(IslamToday ID)- Analis Ibrahim Al-Madhun mengatakan kemartiran Yahya Sinwar, pemimpin Hamas yang kuat dan cerdas serta arsitek Operasi Banjir Al-Aqsa, yang tewas saat melawan pasukan Israel yang menyerbu di garis depan di Rafah, menandai momen penting dalam sejarah pendudukan Israel di Palestina.
Dia juga menyebut kematian Sinwar membuat Hamas menghadapi tantangan yang belum pernah terjadi sebelumnya dalam hal kepemimpinan dan keberlanjutan.
“Pembunuhan yang disengaja oleh pendudukan Israel terhadap para pemimpin senior, Ismail Haniyeh di Teheran, Saleh al-Arouri di Beirut, dan sekarang, secara tidak sengaja, Yahya Sinwar di Gaza telah menciptakan kekosongan kepemimpinan yang mengancam gerakan tersebut baik di dalam maupun luar negeri,” kata Madhun seperti dikutip dari The Cradle, Selasa (22/10/2024).

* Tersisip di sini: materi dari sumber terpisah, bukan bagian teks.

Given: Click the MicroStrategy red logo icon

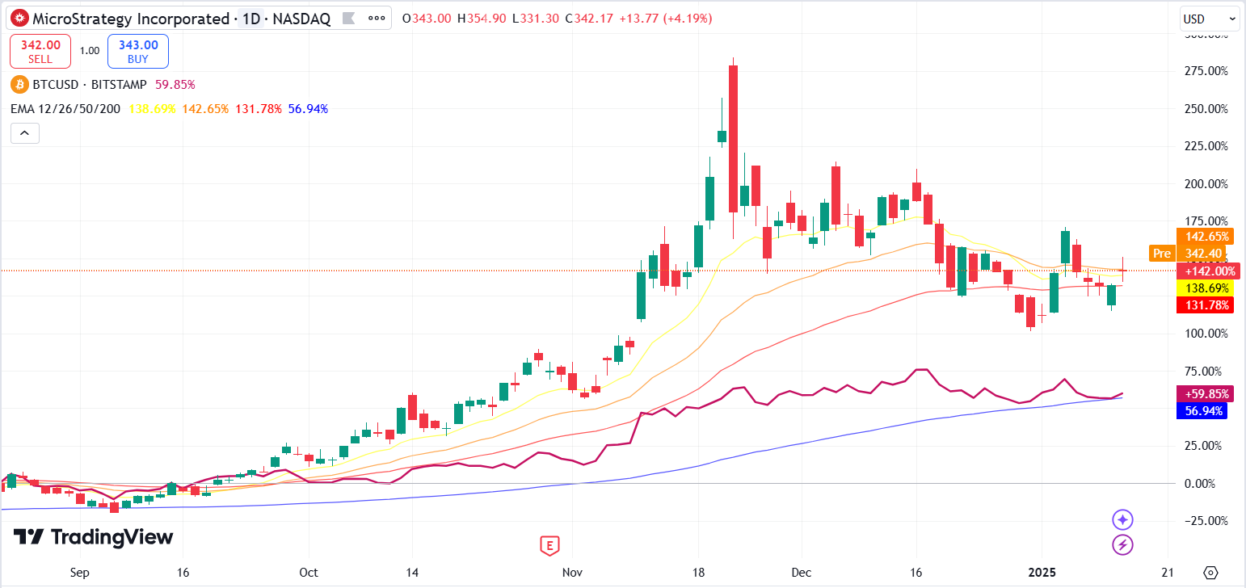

Kemartiran Yahya Sinwar, pemimpin Hamas yang kuat dan cerdas serta “arsitek” Operasi Banjir Al-Aqsa, yang tewas saat melawan pasukan Israel yang menyerbu di garis depan di Rafah telah membuat hubungan Hamas yang telah lama terjalin dengan Iran, yang tegang akibat perang di Suriah, juga semakin kuat.
“Kemartiran Yahya Sinwar tidak diragukan lagi merupakan pukulan telak bagi Hamas, namun hal itu menandai akhir yang terhormat bagi seorang pemimpin yang identik dengan keteguhan, dedikasi, dan perlawanan,” ujar Madhun.
Di bawah kepemimpinan Sinwar, Hamas muncul sebagai pemain utama dalam perjuangan Palestina, telah mengembangkan kemampuan militernya secara eksponensial, dan menempatkan kembali perjuangan nasional Palestina di peta internasional.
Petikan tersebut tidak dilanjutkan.